ML Part 4 Flashcards
(15 cards)
What is clustering?
An unsupervised learning task to group similar data points together.
What is k-means clustering?
An algorithm that partitions data into k clusters based on distance to cluster centroids.
What is the elbow method in k-means?
A method to choose k by plotting inertia vs. k and finding the ‘elbow’.
What is inertia in k-means?
The sum of squared distances from data points to their closest centroid.
What are limitations of k-means?
It assumes spherical clusters and requires specifying k.
What is a Support Vector Machine (SVM)?
A supervised learning algorithm that finds the optimal hyperplane to separate classes.
What is a support vector?
A data point closest to the decision boundary; it defines the margin.
What is the margin in SVM?
The distance between the decision boundary and the nearest data points.
What is the kernel trick?
A method to transform data into higher dimensions for non-linear separation.

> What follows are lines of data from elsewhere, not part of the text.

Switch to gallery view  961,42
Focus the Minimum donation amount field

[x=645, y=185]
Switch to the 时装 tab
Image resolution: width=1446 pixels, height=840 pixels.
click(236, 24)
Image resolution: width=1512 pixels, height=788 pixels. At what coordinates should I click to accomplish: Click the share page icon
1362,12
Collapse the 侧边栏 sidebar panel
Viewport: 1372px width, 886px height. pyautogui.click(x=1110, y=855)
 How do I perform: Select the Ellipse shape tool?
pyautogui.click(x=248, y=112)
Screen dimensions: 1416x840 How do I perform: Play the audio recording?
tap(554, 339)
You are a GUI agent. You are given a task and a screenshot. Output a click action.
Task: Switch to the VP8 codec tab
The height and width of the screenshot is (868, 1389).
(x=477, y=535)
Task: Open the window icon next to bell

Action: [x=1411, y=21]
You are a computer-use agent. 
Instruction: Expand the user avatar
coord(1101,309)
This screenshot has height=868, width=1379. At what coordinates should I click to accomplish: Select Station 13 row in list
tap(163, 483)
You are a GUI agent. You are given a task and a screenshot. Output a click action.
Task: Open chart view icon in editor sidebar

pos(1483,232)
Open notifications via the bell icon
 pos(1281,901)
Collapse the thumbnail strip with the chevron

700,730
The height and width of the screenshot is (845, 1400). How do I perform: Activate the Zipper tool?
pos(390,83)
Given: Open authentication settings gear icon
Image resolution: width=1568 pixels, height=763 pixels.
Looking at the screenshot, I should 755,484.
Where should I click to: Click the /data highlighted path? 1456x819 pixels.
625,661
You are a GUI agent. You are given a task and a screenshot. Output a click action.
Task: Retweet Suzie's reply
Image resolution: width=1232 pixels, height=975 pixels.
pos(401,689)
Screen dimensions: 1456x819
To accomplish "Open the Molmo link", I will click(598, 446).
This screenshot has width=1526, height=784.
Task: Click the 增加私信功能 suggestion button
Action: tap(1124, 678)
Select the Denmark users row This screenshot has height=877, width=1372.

What are common kernel types in SVM?
Linear, polynomial, RBF (Gaussian).
What is cross-entropy loss?
A loss function for classification measuring difference between predicted probabilities and true labels.
What is ROC AUC?
Area under the ROC curve, summarizing model discrimination across thresholds.
What is precision-recall tradeoff?
Increasing precision often decreases recall, and vice versa.
What is a learning curve?
A plot showing how model performance changes with training size.
What is a validation curve?
A plot showing performance as a function of a hyperparameter value.